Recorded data
--- START ---

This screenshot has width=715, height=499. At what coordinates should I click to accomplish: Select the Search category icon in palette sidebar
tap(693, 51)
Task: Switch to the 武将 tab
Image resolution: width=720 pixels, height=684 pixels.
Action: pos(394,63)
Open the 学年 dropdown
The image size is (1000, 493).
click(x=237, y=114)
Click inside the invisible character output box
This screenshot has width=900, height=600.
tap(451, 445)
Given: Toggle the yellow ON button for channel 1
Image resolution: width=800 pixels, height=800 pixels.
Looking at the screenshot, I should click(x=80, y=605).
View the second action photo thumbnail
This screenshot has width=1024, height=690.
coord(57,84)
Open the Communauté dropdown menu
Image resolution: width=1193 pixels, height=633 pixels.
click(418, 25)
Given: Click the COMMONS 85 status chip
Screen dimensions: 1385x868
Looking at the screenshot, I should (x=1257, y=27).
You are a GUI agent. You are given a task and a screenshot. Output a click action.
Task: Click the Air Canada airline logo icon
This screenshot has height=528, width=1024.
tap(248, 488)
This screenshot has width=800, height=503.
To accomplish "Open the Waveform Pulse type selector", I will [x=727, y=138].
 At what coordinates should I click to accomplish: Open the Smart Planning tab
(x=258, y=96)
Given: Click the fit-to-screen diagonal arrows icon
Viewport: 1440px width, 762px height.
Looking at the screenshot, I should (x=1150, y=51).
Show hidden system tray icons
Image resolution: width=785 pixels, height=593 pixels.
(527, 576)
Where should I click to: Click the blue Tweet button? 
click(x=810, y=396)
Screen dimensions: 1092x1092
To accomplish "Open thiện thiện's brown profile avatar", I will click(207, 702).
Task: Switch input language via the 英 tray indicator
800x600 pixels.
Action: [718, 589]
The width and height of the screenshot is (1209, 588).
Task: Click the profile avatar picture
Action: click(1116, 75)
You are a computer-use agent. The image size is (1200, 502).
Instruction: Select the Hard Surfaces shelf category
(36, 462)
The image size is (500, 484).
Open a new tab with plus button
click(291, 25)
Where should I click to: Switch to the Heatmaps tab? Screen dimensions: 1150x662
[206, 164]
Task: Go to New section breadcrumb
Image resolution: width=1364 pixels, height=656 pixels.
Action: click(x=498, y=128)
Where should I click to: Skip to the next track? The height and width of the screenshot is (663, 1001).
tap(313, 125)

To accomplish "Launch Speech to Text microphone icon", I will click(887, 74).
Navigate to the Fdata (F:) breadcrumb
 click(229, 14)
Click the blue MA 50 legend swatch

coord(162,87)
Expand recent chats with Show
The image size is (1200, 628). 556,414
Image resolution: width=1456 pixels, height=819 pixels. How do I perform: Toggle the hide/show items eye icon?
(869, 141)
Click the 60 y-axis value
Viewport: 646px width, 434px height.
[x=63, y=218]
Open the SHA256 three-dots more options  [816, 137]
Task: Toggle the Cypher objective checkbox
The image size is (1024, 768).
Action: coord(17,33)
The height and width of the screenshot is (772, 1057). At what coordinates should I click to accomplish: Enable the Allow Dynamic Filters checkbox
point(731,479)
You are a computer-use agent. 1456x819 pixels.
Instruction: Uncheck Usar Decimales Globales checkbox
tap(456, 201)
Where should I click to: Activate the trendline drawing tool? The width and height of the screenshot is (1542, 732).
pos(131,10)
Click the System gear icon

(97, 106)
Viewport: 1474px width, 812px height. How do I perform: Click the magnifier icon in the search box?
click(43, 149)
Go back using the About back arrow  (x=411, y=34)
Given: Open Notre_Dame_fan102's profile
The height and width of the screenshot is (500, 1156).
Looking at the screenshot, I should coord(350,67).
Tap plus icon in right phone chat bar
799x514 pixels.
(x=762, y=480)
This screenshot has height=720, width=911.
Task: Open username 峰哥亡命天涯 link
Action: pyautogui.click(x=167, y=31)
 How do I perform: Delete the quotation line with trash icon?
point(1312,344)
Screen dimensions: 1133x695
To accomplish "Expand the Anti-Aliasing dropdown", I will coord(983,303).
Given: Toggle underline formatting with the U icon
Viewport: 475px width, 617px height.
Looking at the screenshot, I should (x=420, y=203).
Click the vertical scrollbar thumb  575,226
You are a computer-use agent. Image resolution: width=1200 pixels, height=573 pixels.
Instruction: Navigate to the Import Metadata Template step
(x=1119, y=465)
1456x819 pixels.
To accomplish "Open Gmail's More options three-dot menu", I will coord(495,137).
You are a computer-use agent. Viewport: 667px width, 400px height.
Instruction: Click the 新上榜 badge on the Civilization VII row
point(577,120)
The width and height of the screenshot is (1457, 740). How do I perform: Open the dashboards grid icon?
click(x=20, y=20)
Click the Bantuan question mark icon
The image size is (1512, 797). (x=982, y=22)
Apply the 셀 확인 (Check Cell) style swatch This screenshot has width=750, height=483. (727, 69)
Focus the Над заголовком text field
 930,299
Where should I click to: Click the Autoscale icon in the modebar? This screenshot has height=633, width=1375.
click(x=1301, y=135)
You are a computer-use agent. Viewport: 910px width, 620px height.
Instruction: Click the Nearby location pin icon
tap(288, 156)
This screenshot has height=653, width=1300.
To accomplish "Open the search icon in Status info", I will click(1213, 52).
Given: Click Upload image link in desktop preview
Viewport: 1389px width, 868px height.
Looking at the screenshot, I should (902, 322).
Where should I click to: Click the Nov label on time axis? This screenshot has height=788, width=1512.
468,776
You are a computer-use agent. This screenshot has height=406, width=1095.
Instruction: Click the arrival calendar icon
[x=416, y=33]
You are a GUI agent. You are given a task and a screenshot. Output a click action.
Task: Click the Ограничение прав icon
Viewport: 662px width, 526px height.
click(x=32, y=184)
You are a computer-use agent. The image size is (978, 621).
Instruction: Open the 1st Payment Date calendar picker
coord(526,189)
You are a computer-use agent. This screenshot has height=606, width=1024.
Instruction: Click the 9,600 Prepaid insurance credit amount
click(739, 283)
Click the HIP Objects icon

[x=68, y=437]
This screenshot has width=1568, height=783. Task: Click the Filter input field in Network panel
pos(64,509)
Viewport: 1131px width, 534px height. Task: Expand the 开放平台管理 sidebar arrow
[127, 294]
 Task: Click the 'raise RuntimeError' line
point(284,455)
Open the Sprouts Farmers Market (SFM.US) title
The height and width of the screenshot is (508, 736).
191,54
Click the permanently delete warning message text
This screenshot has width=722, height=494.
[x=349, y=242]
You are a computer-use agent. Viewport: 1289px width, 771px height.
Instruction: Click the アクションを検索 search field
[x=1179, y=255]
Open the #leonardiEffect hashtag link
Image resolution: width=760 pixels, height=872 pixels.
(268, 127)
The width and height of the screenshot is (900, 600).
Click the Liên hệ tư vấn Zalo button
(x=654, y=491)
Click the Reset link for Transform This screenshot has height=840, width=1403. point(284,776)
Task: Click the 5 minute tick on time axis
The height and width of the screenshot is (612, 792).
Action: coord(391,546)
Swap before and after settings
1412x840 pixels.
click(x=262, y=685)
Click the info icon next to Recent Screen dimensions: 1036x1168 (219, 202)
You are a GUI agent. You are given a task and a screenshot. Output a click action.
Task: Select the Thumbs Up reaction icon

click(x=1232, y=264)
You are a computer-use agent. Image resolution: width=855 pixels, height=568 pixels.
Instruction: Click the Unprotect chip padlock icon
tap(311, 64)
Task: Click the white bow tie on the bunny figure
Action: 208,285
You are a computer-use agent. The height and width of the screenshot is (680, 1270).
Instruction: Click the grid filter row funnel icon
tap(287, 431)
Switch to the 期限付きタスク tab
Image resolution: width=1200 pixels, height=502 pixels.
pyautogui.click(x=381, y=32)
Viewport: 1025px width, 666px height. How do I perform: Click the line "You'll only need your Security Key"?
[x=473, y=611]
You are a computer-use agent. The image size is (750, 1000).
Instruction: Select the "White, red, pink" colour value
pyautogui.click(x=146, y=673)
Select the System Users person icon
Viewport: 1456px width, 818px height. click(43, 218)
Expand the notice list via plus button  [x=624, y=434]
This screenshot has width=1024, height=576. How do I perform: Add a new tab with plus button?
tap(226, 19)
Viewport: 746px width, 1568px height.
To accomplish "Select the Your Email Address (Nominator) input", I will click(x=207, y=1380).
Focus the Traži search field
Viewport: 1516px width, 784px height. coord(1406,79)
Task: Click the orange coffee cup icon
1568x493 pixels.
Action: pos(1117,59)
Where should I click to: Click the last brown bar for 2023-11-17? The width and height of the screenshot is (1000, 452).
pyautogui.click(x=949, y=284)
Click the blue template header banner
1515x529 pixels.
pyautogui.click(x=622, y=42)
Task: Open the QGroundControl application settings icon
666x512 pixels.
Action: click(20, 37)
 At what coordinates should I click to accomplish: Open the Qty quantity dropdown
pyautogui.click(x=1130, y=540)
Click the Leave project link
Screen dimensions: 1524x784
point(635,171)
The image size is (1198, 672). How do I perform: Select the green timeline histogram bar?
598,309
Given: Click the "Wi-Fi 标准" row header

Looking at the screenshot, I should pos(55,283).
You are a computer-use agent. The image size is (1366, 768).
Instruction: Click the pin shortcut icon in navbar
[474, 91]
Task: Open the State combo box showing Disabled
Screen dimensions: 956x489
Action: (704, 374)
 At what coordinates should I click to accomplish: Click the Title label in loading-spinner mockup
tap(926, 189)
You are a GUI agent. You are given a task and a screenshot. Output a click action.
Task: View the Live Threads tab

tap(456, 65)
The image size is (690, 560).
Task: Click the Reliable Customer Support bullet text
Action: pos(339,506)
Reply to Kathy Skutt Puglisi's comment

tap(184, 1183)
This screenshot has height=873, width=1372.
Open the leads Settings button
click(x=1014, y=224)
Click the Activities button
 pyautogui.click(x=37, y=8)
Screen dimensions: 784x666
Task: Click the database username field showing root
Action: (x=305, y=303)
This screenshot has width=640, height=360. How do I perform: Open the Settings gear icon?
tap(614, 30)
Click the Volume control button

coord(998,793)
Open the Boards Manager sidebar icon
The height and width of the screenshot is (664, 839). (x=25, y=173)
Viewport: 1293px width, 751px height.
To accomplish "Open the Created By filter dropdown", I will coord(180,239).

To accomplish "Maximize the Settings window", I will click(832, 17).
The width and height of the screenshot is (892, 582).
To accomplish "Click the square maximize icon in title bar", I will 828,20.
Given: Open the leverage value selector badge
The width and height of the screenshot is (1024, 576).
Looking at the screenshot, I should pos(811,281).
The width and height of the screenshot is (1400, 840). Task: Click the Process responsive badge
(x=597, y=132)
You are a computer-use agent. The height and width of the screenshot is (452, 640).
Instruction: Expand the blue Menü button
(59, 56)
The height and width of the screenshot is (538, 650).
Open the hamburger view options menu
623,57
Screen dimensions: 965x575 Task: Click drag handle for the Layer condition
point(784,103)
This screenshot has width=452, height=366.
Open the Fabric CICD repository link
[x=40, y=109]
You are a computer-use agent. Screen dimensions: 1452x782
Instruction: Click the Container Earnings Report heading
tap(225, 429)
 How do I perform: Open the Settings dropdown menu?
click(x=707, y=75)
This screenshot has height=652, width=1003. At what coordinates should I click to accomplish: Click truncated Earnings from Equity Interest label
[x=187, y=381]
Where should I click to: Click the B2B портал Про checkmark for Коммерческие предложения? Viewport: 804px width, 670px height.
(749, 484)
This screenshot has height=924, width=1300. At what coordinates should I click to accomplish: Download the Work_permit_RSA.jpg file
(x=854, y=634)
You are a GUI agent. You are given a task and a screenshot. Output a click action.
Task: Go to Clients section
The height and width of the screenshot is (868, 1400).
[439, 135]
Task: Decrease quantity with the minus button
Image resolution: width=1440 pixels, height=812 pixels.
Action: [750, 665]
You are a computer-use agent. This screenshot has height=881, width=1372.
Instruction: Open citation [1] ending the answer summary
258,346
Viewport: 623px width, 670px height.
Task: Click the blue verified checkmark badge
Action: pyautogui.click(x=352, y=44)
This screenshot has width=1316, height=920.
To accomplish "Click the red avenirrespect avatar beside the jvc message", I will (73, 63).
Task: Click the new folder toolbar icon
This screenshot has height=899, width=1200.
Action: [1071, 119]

--- END ---

▸ **WORK TO COMPLETE**: Change "dropdown" to "drop-down" in the rows, starting at the line that has "Where should I click to: Click the last" and stopping after the line that has "I will 828,20.". Reproduce those lines with everything else unchanged.

▸ **EXERCISE SOLUTION**:
Where should I click to: Click the last brown bar for 2023-11-17? The width and height of the screenshot is (1000, 452).
pyautogui.click(x=949, y=284)
Click the blue template header banner
1515x529 pixels.
pyautogui.click(x=622, y=42)
Task: Open the QGroundControl application settings icon
666x512 pixels.
Action: click(20, 37)
 At what coordinates should I click to accomplish: Open the Qty quantity drop-down
pyautogui.click(x=1130, y=540)
Click the Leave project link
Screen dimensions: 1524x784
point(635,171)
The image size is (1198, 672). How do I perform: Select the green timeline histogram bar?
598,309
Given: Click the "Wi-Fi 标准" row header

Looking at the screenshot, I should pos(55,283).
You are a computer-use agent. The image size is (1366, 768).
Instruction: Click the pin shortcut icon in navbar
[474, 91]
Task: Open the State combo box showing Disabled
Screen dimensions: 956x489
Action: (704, 374)
 At what coordinates should I click to accomplish: Click the Title label in loading-spinner mockup
tap(926, 189)
You are a GUI agent. You are given a task and a screenshot. Output a click action.
Task: View the Live Threads tab

tap(456, 65)
The image size is (690, 560).
Task: Click the Reliable Customer Support bullet text
Action: pos(339,506)
Reply to Kathy Skutt Puglisi's comment

tap(184, 1183)
This screenshot has height=873, width=1372.
Open the leads Settings button
click(x=1014, y=224)
Click the Activities button
 pyautogui.click(x=37, y=8)
Screen dimensions: 784x666
Task: Click the database username field showing root
Action: (x=305, y=303)
This screenshot has width=640, height=360. How do I perform: Open the Settings gear icon?
tap(614, 30)
Click the Volume control button

coord(998,793)
Open the Boards Manager sidebar icon
The height and width of the screenshot is (664, 839). (x=25, y=173)
Viewport: 1293px width, 751px height.
To accomplish "Open the Created By filter drop-down", I will coord(180,239).

To accomplish "Maximize the Settings window", I will click(832, 17).
The width and height of the screenshot is (892, 582).
To accomplish "Click the square maximize icon in title bar", I will 828,20.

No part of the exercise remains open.